ここでは最新の「10円青銅貨に関する手変わり」情報として、「日本貨幣カタログ1993 特集」の分類を基本に、近年新たに確認された新手変わりなどを可能な限り漏れなく加え、初級~上級者向けの主要分類(基本大分類、小分類)を分けて分類表を纏め直した。
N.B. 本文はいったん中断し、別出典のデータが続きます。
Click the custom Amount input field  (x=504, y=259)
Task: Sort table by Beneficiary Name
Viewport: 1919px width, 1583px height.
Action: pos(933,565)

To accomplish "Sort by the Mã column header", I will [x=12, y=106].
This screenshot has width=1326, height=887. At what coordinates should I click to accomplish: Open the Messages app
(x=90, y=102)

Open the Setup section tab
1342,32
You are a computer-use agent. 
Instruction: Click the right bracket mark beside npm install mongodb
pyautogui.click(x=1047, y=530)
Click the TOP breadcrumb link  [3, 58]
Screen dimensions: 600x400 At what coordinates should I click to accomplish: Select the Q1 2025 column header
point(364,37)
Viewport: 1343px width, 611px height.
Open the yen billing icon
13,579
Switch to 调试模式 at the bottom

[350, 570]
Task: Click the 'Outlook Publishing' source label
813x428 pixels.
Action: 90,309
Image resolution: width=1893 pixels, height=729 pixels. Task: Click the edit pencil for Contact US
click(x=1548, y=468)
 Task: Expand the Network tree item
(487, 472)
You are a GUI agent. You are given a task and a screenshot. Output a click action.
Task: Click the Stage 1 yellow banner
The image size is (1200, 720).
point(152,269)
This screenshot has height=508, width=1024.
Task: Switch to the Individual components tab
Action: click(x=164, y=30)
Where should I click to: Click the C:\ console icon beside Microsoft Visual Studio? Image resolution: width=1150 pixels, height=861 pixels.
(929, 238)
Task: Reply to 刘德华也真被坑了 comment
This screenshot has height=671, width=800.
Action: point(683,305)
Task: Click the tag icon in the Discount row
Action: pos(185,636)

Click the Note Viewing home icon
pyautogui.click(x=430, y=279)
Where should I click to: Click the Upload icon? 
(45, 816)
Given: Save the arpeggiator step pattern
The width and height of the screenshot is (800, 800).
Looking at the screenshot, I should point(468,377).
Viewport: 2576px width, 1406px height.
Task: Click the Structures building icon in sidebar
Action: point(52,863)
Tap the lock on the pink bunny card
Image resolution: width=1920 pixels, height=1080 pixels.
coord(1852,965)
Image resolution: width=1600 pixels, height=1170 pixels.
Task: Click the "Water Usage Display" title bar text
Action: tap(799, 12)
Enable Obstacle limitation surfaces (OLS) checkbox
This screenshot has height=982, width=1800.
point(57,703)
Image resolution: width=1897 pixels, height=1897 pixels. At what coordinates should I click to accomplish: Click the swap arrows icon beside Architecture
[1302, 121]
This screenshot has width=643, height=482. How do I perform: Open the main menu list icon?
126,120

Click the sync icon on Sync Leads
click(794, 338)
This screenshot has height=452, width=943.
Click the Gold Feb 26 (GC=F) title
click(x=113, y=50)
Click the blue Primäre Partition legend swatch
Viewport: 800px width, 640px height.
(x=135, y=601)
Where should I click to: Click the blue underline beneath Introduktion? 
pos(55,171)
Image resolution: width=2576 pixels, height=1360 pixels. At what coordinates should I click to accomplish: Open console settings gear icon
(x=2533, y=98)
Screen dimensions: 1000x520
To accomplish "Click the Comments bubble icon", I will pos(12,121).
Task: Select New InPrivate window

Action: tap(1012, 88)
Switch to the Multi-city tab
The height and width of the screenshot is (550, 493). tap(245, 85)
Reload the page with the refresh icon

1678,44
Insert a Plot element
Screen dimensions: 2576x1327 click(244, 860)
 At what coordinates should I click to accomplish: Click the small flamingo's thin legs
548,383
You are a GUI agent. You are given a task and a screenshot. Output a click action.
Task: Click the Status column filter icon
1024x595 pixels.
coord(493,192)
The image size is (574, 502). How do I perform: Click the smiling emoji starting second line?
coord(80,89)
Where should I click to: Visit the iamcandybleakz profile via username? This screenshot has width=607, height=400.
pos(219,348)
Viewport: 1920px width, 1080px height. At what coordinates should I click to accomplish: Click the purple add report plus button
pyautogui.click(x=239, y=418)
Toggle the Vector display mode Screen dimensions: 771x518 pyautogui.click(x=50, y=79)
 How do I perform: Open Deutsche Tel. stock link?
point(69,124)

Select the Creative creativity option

本来であれば、中級~上級者向けに細分類をするのが普通であるが現行貨幣の手変わりは日本近代銀貨研究会の100円銀貨(鳳凰、稲、第1次東京オリンピック)しか本格的に分類・研究されておらずコイン業者さんでも手変わり表示されていないものがほとんどであるため、10円青銅貨の手変わりの細分類に関しては割愛した。
将来、10円青銅貨の手変わりが盛んに研究され、細分類されたときに改訂・改良したいと考えている。多くの収集家が分類方法に関する意見を出していただきなるべく意見を取り入れていきたいと考えている。

基本的な分類に関する考え方や分類番号、語句の使用法については、神吉廣純氏が執筆された「収集」2006年9月号、19頁に、可能な限り準拠するように努めた。但し、神吉氏の研究成果は最近のものは含んでおらず、鈴木和三郎氏が分類を引き継いでいる。また、鈴木氏の「近現代・日本のお金」のWebページも参考にさせていただいた。
しかし、筆者が未見のものも含まれているため割愛させていただいた個所もある。例を挙げると、①昭和54年左隅楼軒先:細い2本線、左裳階:枕無し、②平成10年左露盤:切れ目有、階段切目(片側):左無し、右有り③平成10年左露盤:切れ目有り、階段切れ目(片側):左有り、右無し の3種は調査中であり、見つかれば大発見と考えている。
やはり、神吉氏の分類表が「日本貨幣カタログ」に掲載されたことが大きく、信用度も高いと考える。昭和56年 Bd型(タイプ) 枕:上下無し は信頼できる報告者のものであるか不明だが存在すると信じて調査を続けたい。
◆平成9年 後期 Ci型(タイプ) 
本タイプは平成8年銘は少なめ、平成9年銘、平成10年銘は通常貨では未見(ミントのみ確認済み)、平成11年銘は稀少の約4年間にわたり使用された刻印。
特徴項目は「左露盤切れ目:無」「階段切れ目有り」。存在率は平成9年前期のCh型(タイプ)と比較して大きな差はなく、プレミアム的な差異もない。